◆ **EXERCISE INSTRUCTIONS**:
[1] According to the passage on Kanye West's Bible remarks, how many Grammy Awards did he pick up the night before?
[2] Extend the Kanye West quote piece beyond its final line with further text in the same style.

The JESUS WALKS hitmaker, who picked up three Grammy Awards last night (08FEB06), feels sure he'd be "a griot" (West African storyteller) in a modern Bible.
He says, "I bring up historical subjects in a way that makes kids want to learn about them. I'm an inspirational speaker.
"I changed the sound of music more than one time... For all those reasons, I'd be a part of the Bible. I'm definitely in the history books already."-------------------------------------------------
Just for fun (Miscellaneous Kanye Quotes):
"That's one of the best things that can happen to a rapper - to almost die. TUPAC, 50 CENT and now me." - KANYE WEST remembers how a near-fatal car crash helped launch his career.

◆ **DATASET RECORDS**:

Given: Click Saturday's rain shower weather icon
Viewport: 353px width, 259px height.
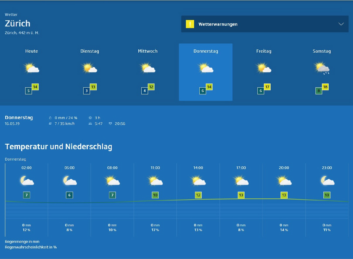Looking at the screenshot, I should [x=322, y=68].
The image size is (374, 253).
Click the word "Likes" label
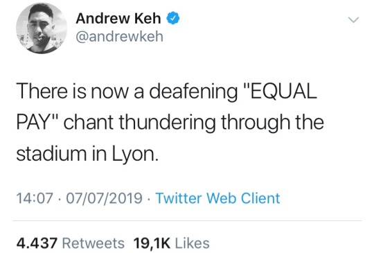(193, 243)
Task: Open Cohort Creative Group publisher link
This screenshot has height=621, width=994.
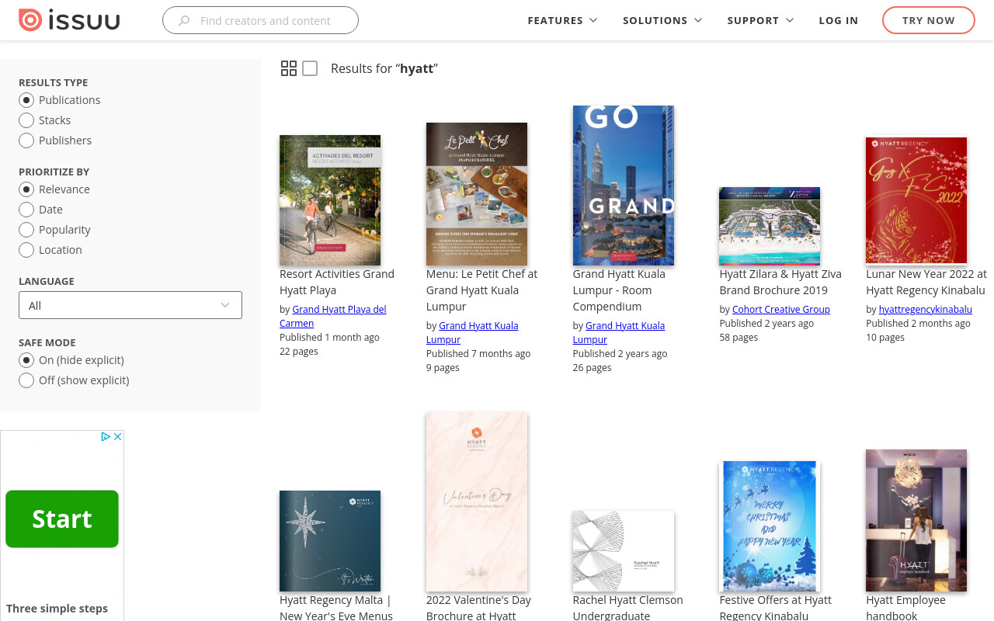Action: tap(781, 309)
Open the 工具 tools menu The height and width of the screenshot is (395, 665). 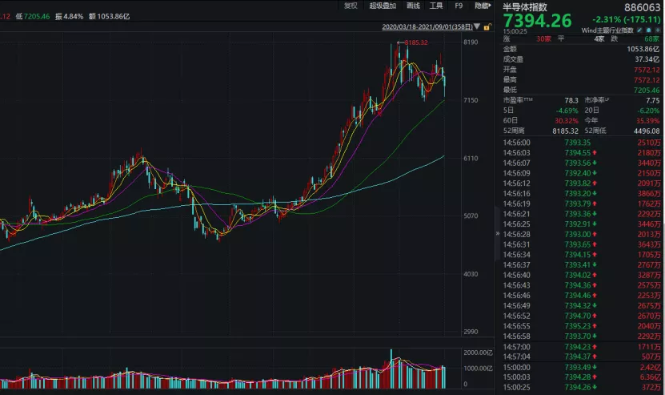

==

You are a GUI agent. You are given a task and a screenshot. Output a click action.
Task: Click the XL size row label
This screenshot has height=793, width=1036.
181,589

◆ **ANSWER SET**:
[1] Three.

[2]
"Please don't download, because I want to get a pool in my second home."-------------------------------------------------
bonus feature:
Kanye's Momma on Kanye
"I am a fan of 50 Cent, Ludacris, Eminem. I even like Chingy. But I really haven't been as impressed by their lyrics as I am by Kanye's. I mean, Kanye has a way of putting a unique twist to things. [On 'Through the Wire'] he doesn't say, 'Thank God I ain't too cool for the safety belt.' He says, 'Thank God I ain't too cool for the safe belt.' I just think it's so brilliant."
-----------------------------------------------------In conclusion:
"Kanye West courts controversy by dressing up as Jesus. Who does he think he is....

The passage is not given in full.